Raven loved the city. She had been born and raised here and spent her youth wandering its darkened streets and misty alleyways. The traditional horrors of being robbed, beaten, or raped that many young women might have felt were not something she had ever considered. The city held little fear for the child of
a policeman and the daughter of the Mistress of the City. She had gone where she pleased and had gained more of an education than the best private schools could ever have provided. Because of that, the darkness and the city always made her feel safe.
She arrived at the address indicated on her case sheet in just under twenty minutes; the building, an art-deco high rise, was popular among a certain type of young, ultra-rich executive. The waiting list just for a small studio apartment was rumored to be three years long; the penthouse was booked for at least the next decade.

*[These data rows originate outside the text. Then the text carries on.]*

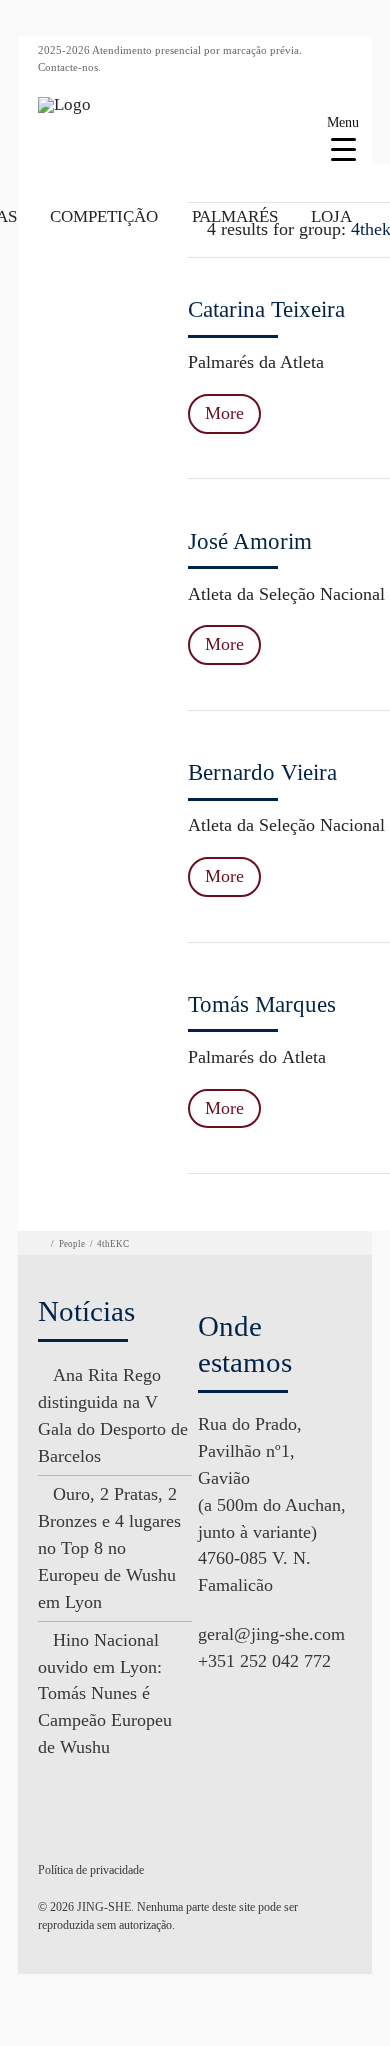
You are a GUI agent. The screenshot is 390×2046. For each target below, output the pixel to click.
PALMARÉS (235, 216)
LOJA (331, 216)
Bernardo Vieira (262, 772)
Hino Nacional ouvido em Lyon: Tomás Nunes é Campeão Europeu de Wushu (105, 1694)
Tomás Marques (262, 1004)
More (224, 413)
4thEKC (113, 1244)
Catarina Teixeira (266, 309)
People (72, 1244)
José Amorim (250, 541)
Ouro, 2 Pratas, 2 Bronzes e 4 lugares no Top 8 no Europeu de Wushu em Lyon (109, 1548)
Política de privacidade (91, 1870)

A group of uniformed officers had blocked off the parking garage with yellow police tape, which two of them held aside for Raven’s Shelby. Most everyone on the force had heard of her and her obsession with the classic muscle car and recognized it on sight.
Raven guided the car through the garage to the bottommost level, where a group of officers were standing around a blue, late model, BMW X6 Crossover. The small SUV was parked near the garage wall; judging by the layer of dust on the windshield, the car had been there for a few weeks.
Having already spotted Detective Levac sipping from a Starbucks cup and chatting with a cute uniform, Raven parked the Shelby in the opposite lane and climbed from behind the wheel. She grabbed her kit from the trunk and joined the gaggle of officers hovering around the BMW.
Levac wasn't exactly a normal detective. He was known as “Codumbo” to many of the squad, a play on the famous television detective Columbo. As usual, he looked like he had neither showered nor shaved in days. He had stubble you could light matches on, his rumpled suit had been slept in, and pieces of pickle and a stream of ketchup streaked down his tie.
“Hi, Rupert, good to see you again,” Raven said pleasantly.
Levac turned and smiled, spilling coffee down his pants from the overflowing cup.
“Hey, Raven!” He extended a hand. “Frost told me we’d be working this case together. It’s about time; I think we can make a great team and I’m looking forward to being your bottom…um, partner…you know what I mean!”